> **What you are asked to do**:
Copy out all of the lines below without changing anything.

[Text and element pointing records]
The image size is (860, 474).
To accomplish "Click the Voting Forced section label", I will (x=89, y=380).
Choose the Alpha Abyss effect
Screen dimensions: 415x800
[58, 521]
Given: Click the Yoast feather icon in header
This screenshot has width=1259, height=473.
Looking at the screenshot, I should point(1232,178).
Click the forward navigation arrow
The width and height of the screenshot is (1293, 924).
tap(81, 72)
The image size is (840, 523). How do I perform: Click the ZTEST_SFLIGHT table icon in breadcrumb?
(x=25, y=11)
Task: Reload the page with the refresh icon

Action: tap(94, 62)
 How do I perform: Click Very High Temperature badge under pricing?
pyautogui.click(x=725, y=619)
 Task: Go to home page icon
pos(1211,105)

> **Correct result**:
The image size is (860, 474).
To accomplish "Click the Voting Forced section label", I will (x=89, y=380).
Choose the Alpha Abyss effect
Screen dimensions: 415x800
[58, 521]
Given: Click the Yoast feather icon in header
This screenshot has width=1259, height=473.
Looking at the screenshot, I should point(1232,178).
Click the forward navigation arrow
The width and height of the screenshot is (1293, 924).
tap(81, 72)
The image size is (840, 523). How do I perform: Click the ZTEST_SFLIGHT table icon in breadcrumb?
(x=25, y=11)
Task: Reload the page with the refresh icon

Action: tap(94, 62)
 How do I perform: Click Very High Temperature badge under pricing?
pyautogui.click(x=725, y=619)
 Task: Go to home page icon
pos(1211,105)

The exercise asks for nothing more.